Your goal
Quote the entries below from the line with "Where should I click to: Click Calvin" through the line with "Image resolution: width=628", both ends included, and only those lines.

Record extracts
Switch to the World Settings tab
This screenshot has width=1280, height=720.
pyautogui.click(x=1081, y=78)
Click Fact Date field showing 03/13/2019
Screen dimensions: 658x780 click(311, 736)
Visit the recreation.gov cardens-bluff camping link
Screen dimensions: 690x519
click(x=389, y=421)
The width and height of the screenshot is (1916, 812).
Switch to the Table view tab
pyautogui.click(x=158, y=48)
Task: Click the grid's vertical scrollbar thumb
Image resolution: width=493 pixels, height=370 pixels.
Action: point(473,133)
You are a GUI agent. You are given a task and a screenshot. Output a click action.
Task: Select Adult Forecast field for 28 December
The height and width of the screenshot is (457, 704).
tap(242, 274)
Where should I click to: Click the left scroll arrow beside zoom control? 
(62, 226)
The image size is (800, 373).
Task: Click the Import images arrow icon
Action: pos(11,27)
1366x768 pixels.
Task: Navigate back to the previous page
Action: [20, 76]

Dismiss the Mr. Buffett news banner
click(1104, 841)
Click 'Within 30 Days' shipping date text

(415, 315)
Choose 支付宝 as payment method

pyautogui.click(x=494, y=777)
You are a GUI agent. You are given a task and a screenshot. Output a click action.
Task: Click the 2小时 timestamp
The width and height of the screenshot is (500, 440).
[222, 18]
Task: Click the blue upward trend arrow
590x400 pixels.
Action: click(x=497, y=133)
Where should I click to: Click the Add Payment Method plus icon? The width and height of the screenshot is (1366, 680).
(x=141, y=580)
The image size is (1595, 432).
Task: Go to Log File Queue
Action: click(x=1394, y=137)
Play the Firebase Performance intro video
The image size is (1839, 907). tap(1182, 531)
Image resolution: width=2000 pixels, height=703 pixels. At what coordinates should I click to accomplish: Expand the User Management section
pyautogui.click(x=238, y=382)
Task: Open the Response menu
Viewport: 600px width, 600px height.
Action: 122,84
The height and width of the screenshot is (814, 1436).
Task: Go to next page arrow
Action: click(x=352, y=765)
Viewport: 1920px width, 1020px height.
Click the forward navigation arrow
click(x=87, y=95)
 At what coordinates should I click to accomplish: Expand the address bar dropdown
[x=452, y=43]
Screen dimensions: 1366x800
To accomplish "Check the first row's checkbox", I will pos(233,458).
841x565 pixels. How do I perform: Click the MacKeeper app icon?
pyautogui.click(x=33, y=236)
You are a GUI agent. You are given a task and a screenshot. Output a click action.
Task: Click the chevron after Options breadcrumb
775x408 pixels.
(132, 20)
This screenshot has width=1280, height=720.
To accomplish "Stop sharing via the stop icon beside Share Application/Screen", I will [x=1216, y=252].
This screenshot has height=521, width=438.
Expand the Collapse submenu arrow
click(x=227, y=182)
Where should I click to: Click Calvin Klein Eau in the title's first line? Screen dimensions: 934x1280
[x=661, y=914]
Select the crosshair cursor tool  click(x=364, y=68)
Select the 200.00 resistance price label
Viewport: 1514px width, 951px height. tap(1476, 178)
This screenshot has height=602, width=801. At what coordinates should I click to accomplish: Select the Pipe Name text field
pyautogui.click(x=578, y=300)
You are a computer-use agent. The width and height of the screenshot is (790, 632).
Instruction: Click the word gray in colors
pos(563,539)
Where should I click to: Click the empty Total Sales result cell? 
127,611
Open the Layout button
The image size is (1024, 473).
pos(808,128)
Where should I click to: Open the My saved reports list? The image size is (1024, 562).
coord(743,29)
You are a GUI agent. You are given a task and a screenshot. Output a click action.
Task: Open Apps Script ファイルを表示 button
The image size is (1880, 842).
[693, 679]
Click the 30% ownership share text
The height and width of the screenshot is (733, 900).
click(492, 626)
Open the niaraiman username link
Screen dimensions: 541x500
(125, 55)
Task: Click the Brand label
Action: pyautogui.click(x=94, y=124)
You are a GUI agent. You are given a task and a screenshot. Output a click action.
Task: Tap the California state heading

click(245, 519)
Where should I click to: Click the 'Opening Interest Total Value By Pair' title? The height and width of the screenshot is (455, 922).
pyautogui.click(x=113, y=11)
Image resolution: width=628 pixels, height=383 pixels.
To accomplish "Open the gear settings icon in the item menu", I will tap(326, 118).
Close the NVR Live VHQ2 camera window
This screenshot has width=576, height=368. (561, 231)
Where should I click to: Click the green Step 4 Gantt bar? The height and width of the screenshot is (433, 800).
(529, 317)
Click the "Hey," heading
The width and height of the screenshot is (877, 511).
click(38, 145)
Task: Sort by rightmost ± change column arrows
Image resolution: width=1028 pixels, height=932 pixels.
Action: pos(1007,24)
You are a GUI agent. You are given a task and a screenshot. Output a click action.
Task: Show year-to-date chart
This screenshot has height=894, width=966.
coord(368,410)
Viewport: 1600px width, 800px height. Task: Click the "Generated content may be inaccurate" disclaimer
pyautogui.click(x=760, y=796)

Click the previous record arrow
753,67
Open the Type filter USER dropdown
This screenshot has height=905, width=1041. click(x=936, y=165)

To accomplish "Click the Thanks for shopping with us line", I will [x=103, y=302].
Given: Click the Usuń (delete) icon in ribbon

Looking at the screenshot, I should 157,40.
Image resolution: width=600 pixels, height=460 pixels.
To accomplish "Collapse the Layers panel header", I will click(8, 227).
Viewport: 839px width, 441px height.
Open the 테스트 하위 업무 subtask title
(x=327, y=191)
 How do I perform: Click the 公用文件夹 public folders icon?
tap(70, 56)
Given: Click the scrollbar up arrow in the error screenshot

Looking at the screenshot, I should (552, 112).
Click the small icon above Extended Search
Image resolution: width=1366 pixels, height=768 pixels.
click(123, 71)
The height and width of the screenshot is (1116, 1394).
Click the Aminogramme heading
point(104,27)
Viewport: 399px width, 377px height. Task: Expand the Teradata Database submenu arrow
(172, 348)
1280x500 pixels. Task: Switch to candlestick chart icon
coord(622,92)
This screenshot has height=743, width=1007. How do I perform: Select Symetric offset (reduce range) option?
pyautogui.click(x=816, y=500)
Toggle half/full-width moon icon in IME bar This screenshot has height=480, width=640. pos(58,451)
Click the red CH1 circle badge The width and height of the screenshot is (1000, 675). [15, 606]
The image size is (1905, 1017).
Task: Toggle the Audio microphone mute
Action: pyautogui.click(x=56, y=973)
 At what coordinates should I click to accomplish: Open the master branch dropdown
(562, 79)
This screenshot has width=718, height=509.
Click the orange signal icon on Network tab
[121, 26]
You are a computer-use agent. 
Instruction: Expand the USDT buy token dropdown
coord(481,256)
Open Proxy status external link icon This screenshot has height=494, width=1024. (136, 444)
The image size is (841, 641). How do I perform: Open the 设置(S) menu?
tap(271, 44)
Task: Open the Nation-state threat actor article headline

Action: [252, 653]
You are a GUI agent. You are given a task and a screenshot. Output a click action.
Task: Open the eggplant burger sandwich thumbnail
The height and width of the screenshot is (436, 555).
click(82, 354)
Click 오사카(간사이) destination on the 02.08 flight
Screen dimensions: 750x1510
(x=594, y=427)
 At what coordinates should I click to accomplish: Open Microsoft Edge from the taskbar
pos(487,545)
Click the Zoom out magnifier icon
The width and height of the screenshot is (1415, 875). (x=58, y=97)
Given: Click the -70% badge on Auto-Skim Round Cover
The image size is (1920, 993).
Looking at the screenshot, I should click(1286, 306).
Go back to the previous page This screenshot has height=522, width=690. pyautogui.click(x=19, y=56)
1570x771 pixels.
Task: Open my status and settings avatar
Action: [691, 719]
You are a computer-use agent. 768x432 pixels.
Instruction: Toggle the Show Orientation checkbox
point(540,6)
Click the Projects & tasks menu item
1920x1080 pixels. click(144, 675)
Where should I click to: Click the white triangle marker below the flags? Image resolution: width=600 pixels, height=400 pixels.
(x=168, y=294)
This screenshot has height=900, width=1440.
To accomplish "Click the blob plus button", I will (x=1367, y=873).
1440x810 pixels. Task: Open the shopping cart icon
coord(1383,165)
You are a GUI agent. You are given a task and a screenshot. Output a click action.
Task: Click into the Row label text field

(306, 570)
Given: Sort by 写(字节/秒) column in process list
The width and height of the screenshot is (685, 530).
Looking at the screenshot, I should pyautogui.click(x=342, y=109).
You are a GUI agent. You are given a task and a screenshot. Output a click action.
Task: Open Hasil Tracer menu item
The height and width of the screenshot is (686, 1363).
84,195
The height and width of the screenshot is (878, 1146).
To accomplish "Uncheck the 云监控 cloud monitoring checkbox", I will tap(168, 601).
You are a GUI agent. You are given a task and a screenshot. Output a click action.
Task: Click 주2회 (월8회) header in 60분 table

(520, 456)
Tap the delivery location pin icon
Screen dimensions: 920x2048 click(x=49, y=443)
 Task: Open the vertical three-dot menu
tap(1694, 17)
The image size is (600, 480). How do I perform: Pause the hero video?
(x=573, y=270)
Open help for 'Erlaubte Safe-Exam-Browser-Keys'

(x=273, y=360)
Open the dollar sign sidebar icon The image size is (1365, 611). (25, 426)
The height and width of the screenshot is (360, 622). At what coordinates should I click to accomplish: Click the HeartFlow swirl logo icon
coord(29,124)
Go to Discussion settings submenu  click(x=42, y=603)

Exercise output
Where should I click to: Click Calvin Klein Eau in the title's first line? Screen dimensions: 934x1280
[x=661, y=914]
Select the crosshair cursor tool  click(x=364, y=68)
Select the 200.00 resistance price label
Viewport: 1514px width, 951px height. tap(1476, 178)
This screenshot has height=602, width=801. At what coordinates should I click to accomplish: Select the Pipe Name text field
pyautogui.click(x=578, y=300)
You are a computer-use agent. The width and height of the screenshot is (790, 632).
Instruction: Click the word gray in colors
pos(563,539)
Where should I click to: Click the empty Total Sales result cell? 
127,611
Open the Layout button
The image size is (1024, 473).
pos(808,128)
Where should I click to: Open the My saved reports list? The image size is (1024, 562).
coord(743,29)
You are a GUI agent. You are given a task and a screenshot. Output a click action.
Task: Open Apps Script ファイルを表示 button
The image size is (1880, 842).
[693, 679]
Click the 30% ownership share text
The height and width of the screenshot is (733, 900).
click(492, 626)
Open the niaraiman username link
Screen dimensions: 541x500
(125, 55)
Task: Click the Brand label
Action: pyautogui.click(x=94, y=124)
You are a GUI agent. You are given a task and a screenshot. Output a click action.
Task: Tap the California state heading

click(245, 519)
Where should I click to: Click the 'Opening Interest Total Value By Pair' title? The height and width of the screenshot is (455, 922).
pyautogui.click(x=113, y=11)
Image resolution: width=628 pixels, height=383 pixels.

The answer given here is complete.